The 'n--word is powerful. But so is the 'f'-word: fission.

Earlier this week, when the Fukushima spent rod pool was running dry the BBC "science" editor* quoted nuclear experts saying that without the moderating effects of the water there would be a fission chain reaction, and then he said, darkly, that this could spread nuclear materials many miles away from the power station site. I could not quite understand how the fission reaction would do this, after all, it happens all the time in the reactor core and not over the locality. Then I realised that the journalist was associating the fission chain reaction with nuclear bombs. He thought that a fission chain reaction in the spent rod pool was the same as the explosion that happens in a nuclear bomb.
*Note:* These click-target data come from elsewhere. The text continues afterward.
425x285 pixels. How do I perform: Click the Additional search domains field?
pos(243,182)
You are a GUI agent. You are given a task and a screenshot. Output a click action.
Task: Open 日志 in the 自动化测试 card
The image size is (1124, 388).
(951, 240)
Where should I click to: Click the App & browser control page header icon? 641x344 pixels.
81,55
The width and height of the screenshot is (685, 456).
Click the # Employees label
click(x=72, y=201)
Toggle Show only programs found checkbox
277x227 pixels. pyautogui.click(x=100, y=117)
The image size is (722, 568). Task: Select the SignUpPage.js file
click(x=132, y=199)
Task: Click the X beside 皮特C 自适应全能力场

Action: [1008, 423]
The 'f'-word has that effect on people.

[* that's an odd-job name if ever there is one: can he really be skilled in all aspects of every kind of science?]

Well, here's a clue for budding BBC science journalists: if it was that easy to create a nuclear bomb Iran would have had one years ago.

The 'f'-word and the 'n'-word are special, they make people invent new science.

Remember that the Fukushima reactors survived an M8.9 earthquake and a 5m tsunami. The cores remained contained even after these. The design also succeeded in that the control rods were placed between the reactor rods which stopped the fission reaction. "All" that had to be done now was to cool the core down from its operating temperature. The cooling system is normally powered by electricity generated by the power station, which had been shut down. The problem is that the tsunami also destroyed the backup diesel generators, so the operators flew in replacement generators . However, they found that they could not connect the generators to the pumps: they lacked a suitable connector.

So reflect on this: the failure at Fukushima is not in the reactor, it is not nuclear; the problem is electrical: they needed an electrical connector.